GraphScope
GraphScope copied to clipboard
[BUG] Segmentation fault with Graphar load
Describe the bug I've got an "SIGSEGV" error when try to load graph in graphar format
To Reproduce
- Ensure you are running GAE in k8s cluster
- Ensure all necessary files were mounted properly. At least, you have got all required graphar files and them were mounted properly. In my further example I mount my host path using the following configuration from "graphscope" helm chart:
volumes:
enabled: true
items:
data:
type: hostPath
field:
type: Directory
path: {{ graphscope_directories_store_host }}
mounts:
- mountPath: {{ graphscope_directories_store_mounted }}
- Make a python script and add the following code:
import graphscope
from graphscope import Graph
from graphscope.framework.loader import Loader
# Resolve host and port, using https://graphscope.io/docs/latest/deployment/deploy_graphscope_with_helm#installation tutorial, or hardcode 'em
host=""
port=""
session = graphscope.session(
addr=f"{host}:{port}",
k8s_namespace="{{ k8s_graphscope_namespace }}"
)
# With my example I used https://github.com/apache/incubator-graphar-testing/tree/955596c325ceba7b607e285738e3dd0ce4ff424e/neo4j files. But the issue could be reproduced with any others from this repository
uri = "graphar+file://{{ graphscope_directories_store_mounted }}/graphar/MovieGraph.graph.yml"
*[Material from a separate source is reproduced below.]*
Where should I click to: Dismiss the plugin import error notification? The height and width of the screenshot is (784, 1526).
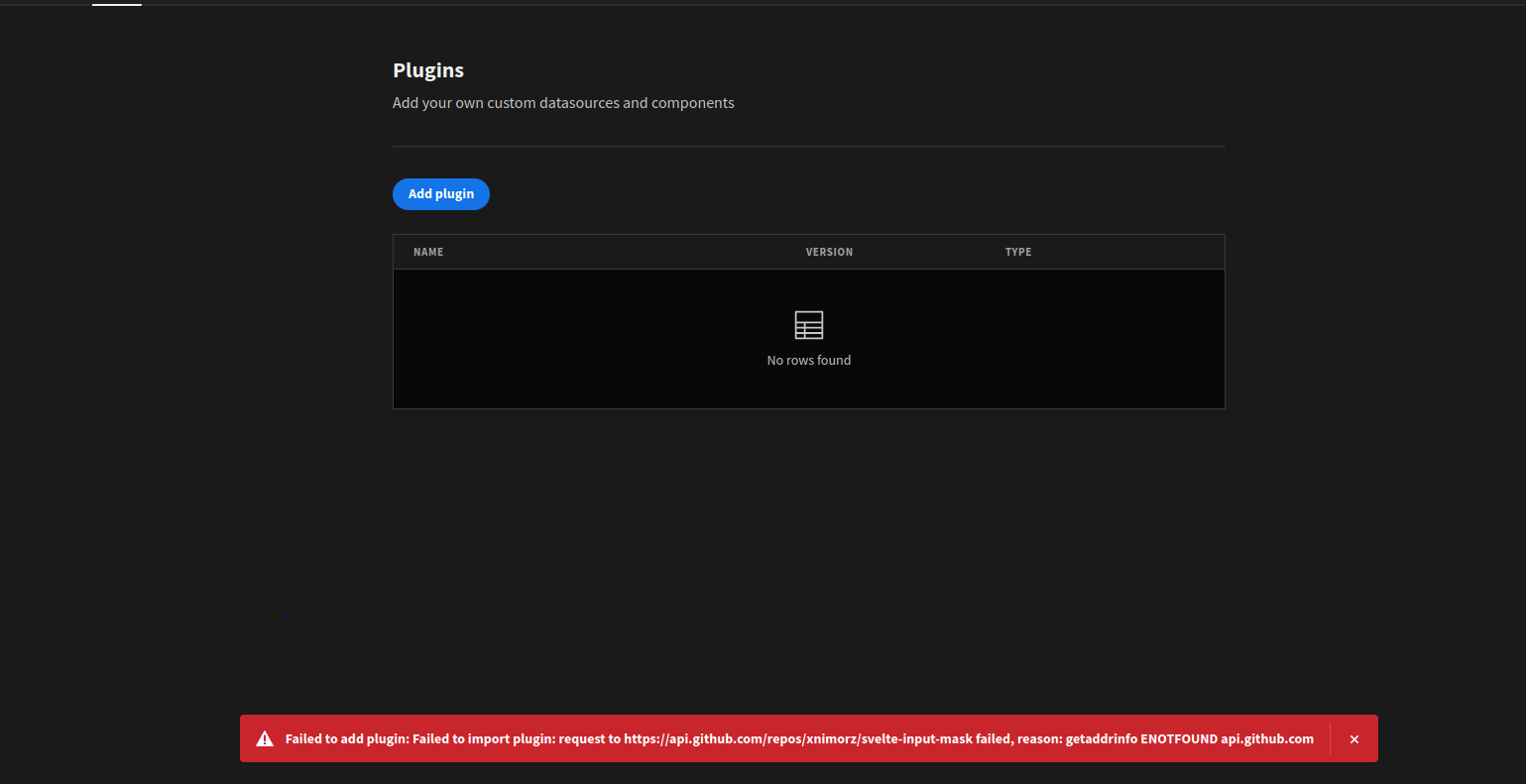coord(1353,737)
graph = Graph.load_from(uri, session)
session.close()
- Run script
- See error:
*** Aborted at 1731639742 (unix time) try "date -d @1731639742" if you are using GNU date ***
PC: @ 0x0 (unknown)
*** SIGSEGV (@0x8) received by PID 296 (TID 0x7c1707e00640) from PID 8; stack trace: ***
@ 0x7c17157db046 (unknown)
@ 0x7c1712f13520 (unknown)
*** Aborted at 1731639742 (unix time) try "date -d @1731639742" if you are using GNU date ***
@ 0x7c17172e425f _ZZN8vineyard17GARFragmentLoaderIlmNS_14ArrowVertexMapEE18constructVertexMapEvENKUliE_clEi
PC: @ 0x0 (unknown)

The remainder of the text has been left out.